Commercial banks are the department stores of the financial services world. Thrift institutions and credit unions are more like specialty shops that, over time, have expanded their lines of business to better compete for market share.
While credit unions are sometimes considered thrift institutions, there is one important distinction: depository insurance. Thrifts and commercial banks are covered by FDIC, credit unions are covered by NCUA, though both are covered to the same limit per financial institution.
A thrift institution is a financial institution formed primarily to accept consumer deposits and make home mortgages. Thrifts are generally smaller, local institutions and don't have the reach or resources of a large national bank. The primary types of thrift institutions are mutual banks and savings and loan associations.
Thrift institutions often pay out more in dividends (interest) than do traditional financial institutions and have access to lower-cost funds from organizations like Federal Home Loan Banks. Thrift institutions are more community-focused than other types of financial institutions and tend to focus more on consumers than businesses. By law, thrifts must have 65% of their lending portfolio tied up in consumer loans. Since financial services have become increasingly deregulated, thrift institutions have been able to offer more services to businesses, however.
Thrifts offer customers many of the same deposit products you can get at a bank, such as checking accounts, savings accounts, and certificates of deposit, as well as credit products such as home and auto loans and credit cards.
Thrift institutions first opened amid the economic change and social upheaval of the Industrial Revolution.
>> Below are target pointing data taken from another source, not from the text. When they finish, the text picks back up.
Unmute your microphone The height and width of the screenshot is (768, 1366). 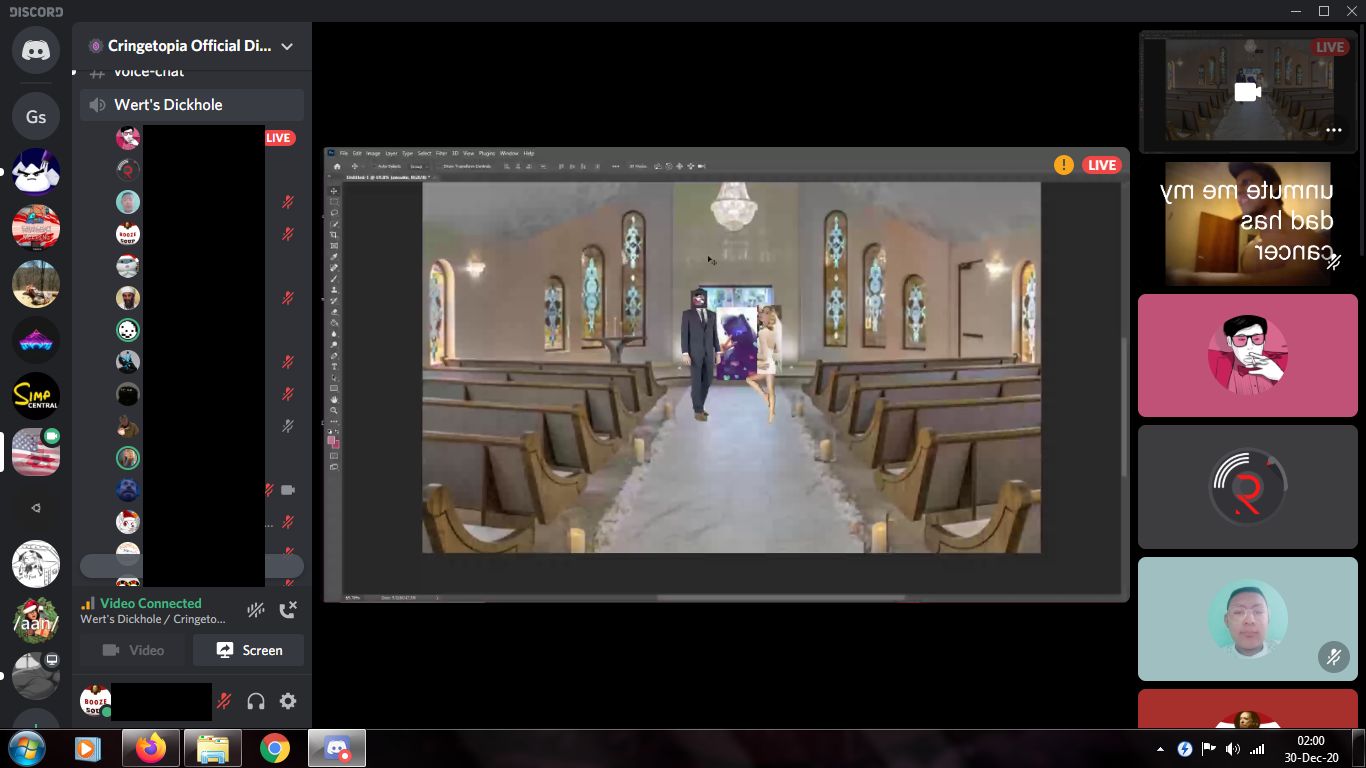224,701
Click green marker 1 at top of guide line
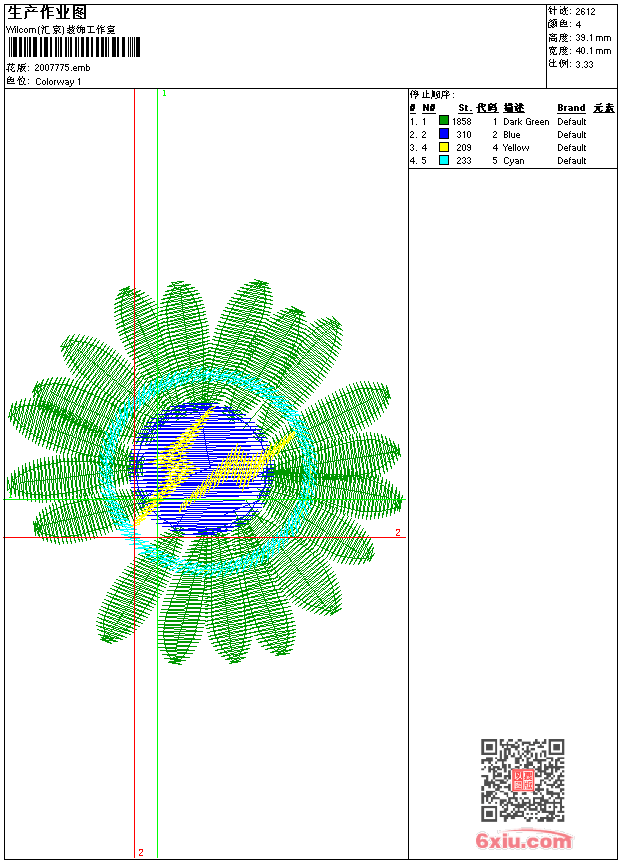The width and height of the screenshot is (620, 860). coord(164,93)
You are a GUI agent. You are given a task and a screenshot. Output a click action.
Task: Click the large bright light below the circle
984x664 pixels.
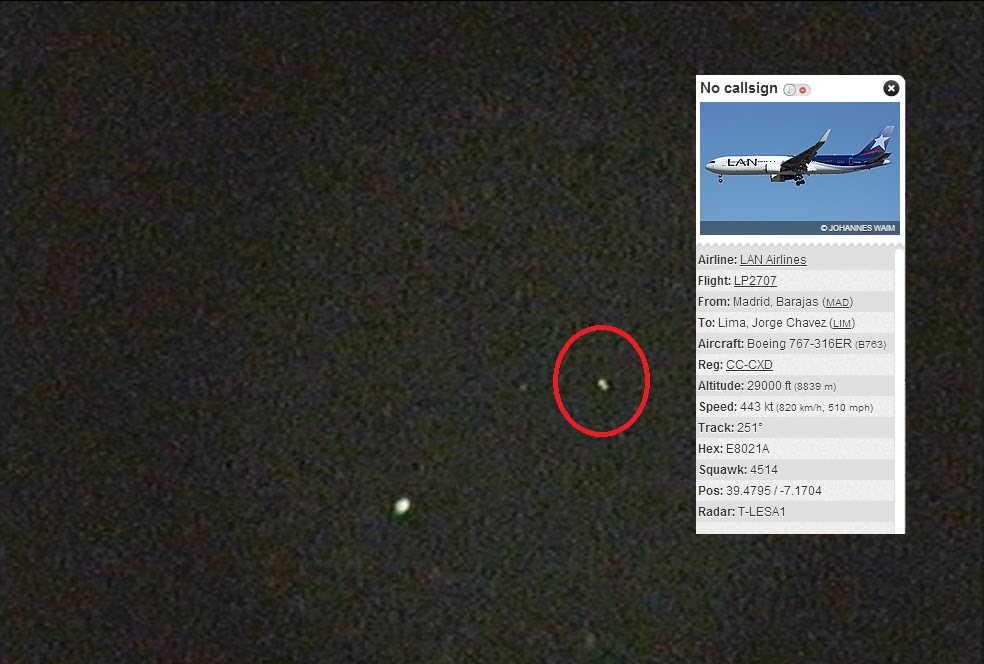[402, 505]

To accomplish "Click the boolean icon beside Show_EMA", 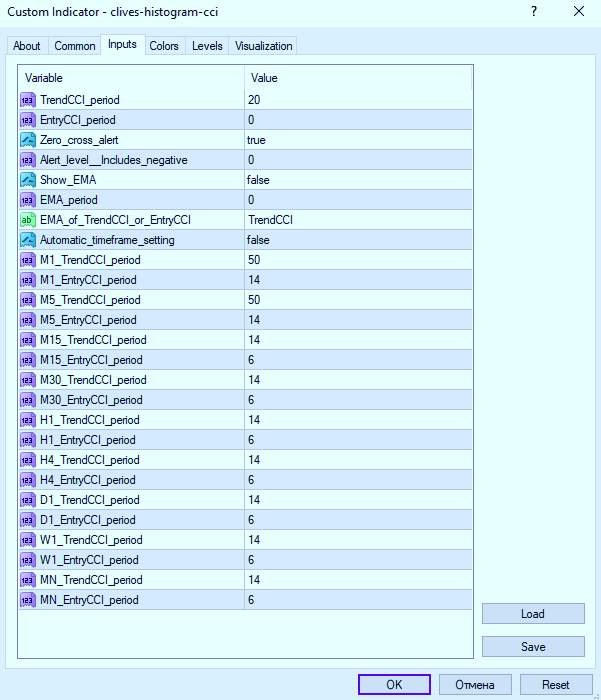I will click(28, 180).
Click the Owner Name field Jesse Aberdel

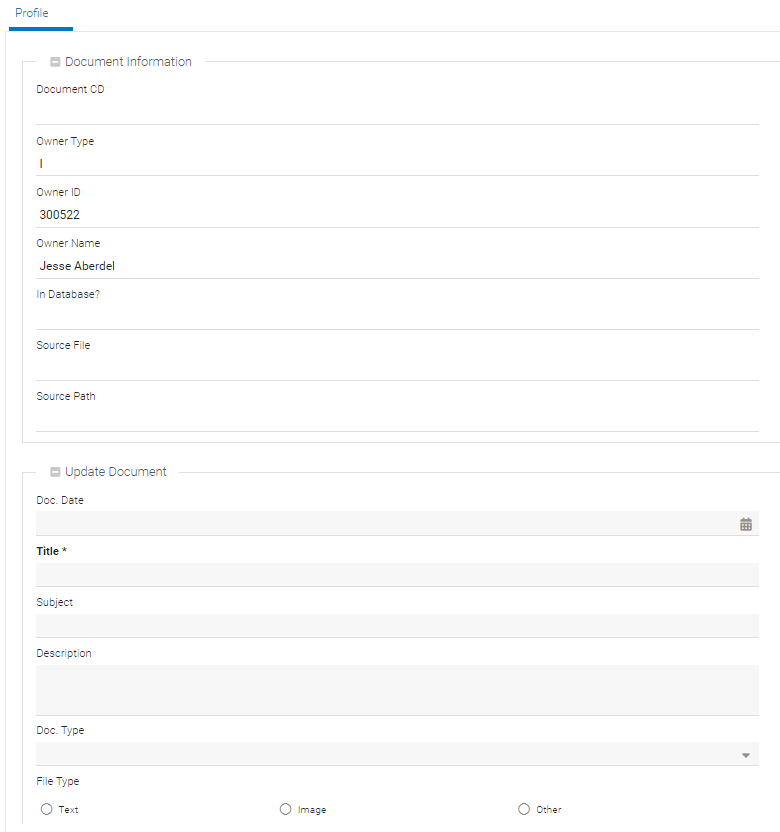click(397, 266)
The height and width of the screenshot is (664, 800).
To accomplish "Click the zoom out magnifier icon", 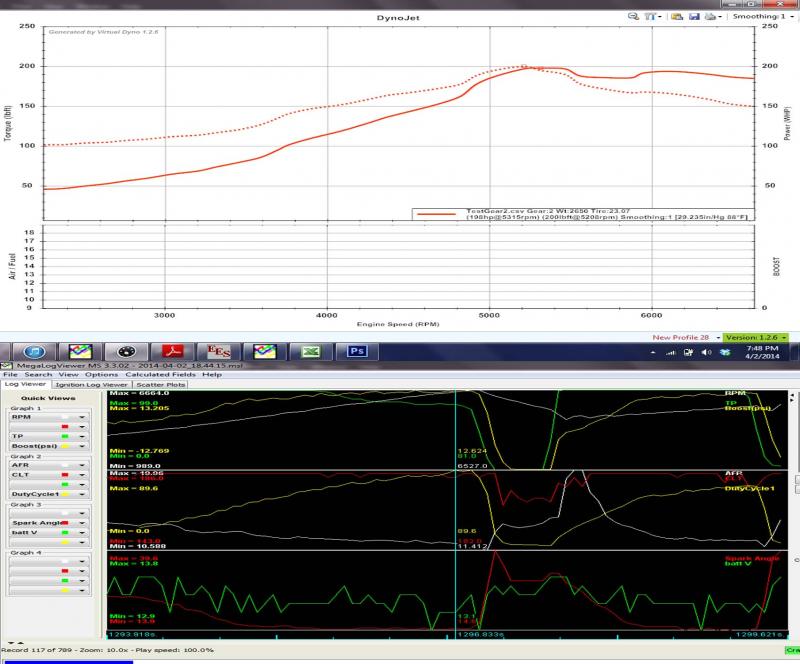I will [634, 17].

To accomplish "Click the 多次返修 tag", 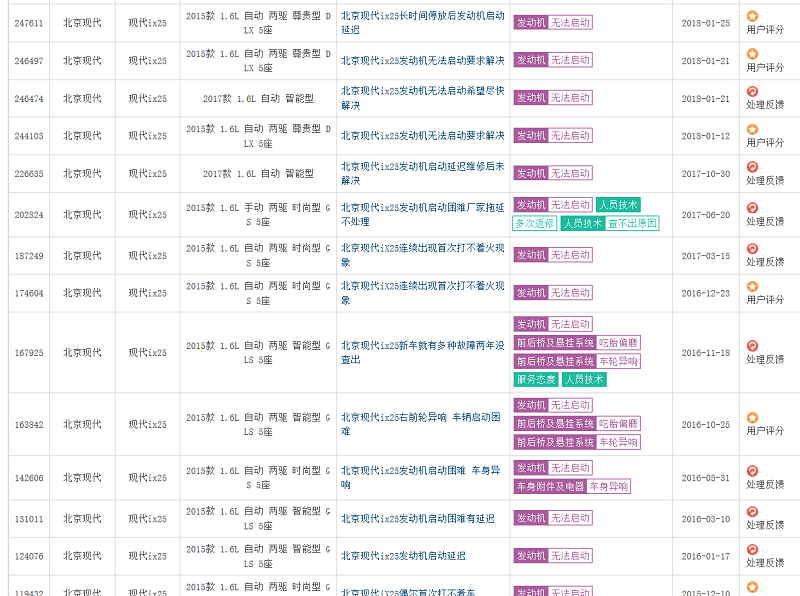I will click(x=534, y=224).
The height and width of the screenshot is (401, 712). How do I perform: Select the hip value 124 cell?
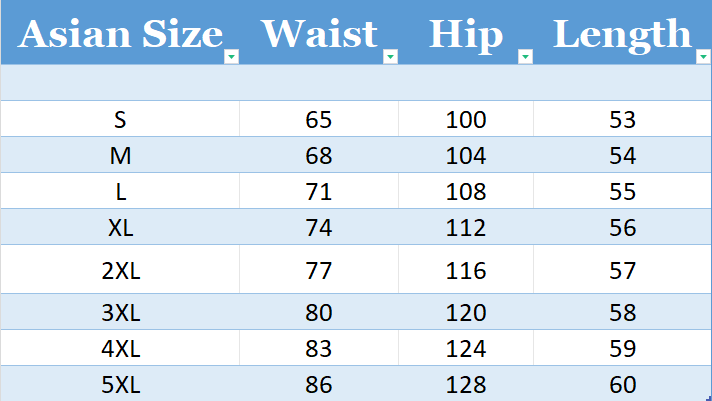466,349
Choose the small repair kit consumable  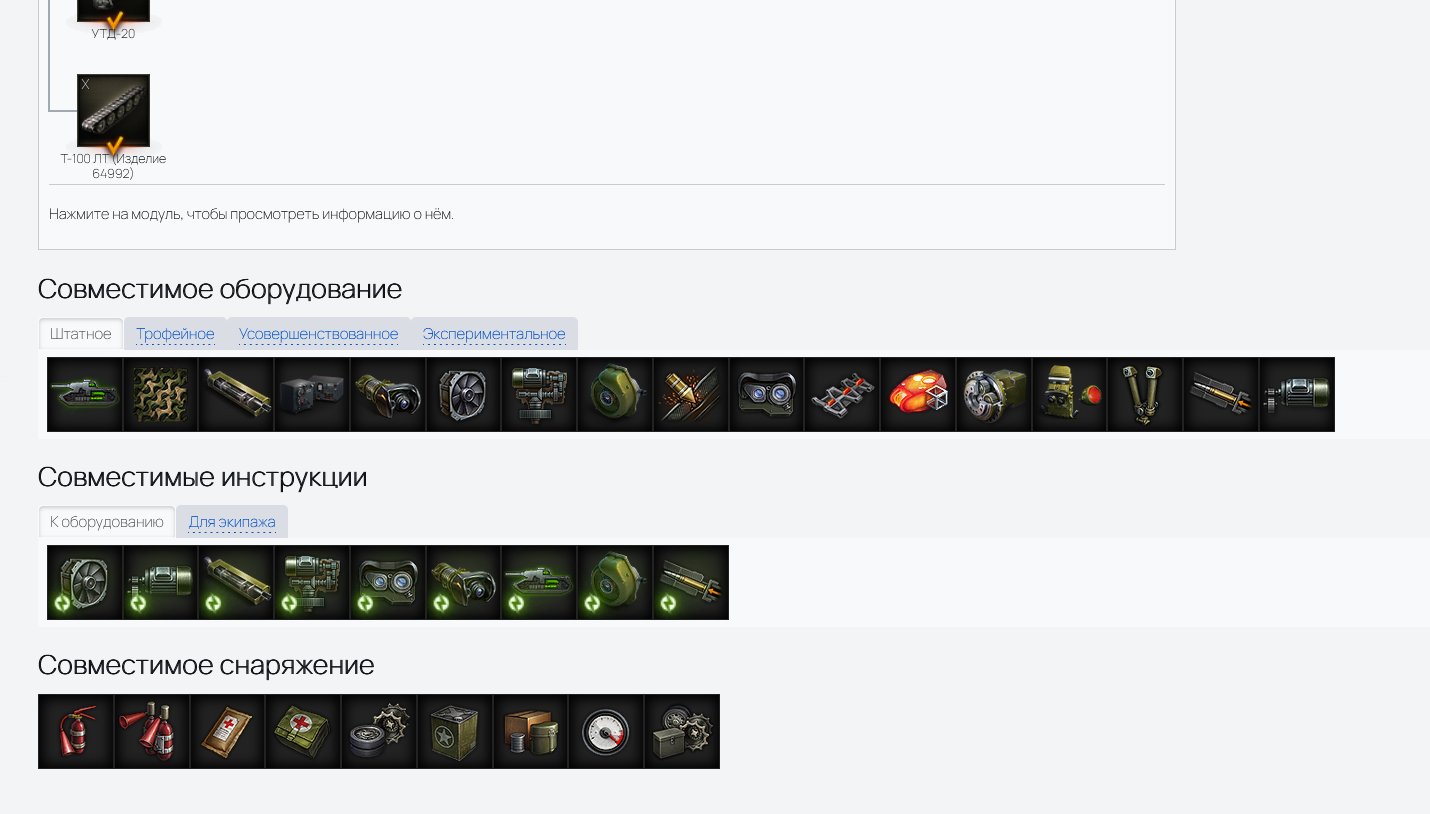point(379,732)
Profit was not their primary concern. Their main goal was to give working people a secure place to set aside some money for “a rainy day.” Most were founded and managed by public-spirited citizens of means who understood the ways of finance and were eager to help working-class people.
Millions of Americans in the postwar era bought homes with loans from thrifts; at one point in the postwar period, they were making the majority of mortgages in the U.S. That changed with the deregulation of the financial services industry, followed by a wave of failures in the 1980s.
From a consumer perspective, thrifts do have a big advantage over banks: higher interest on customers' savings.
These days, the lines between thrifts and conventional banks have blurred. Savings and loan associations are moving more into commercial lending and construction, and an increasing number are converting to conventional banks.
Also, many of the advantages thrifts used to get, including less stringent regulation, have been eliminated over the years, most recently by the Dodd-Frank financial reform law. It is a rapidly consolidating industry overall. Thrifts may be harder to find in the future.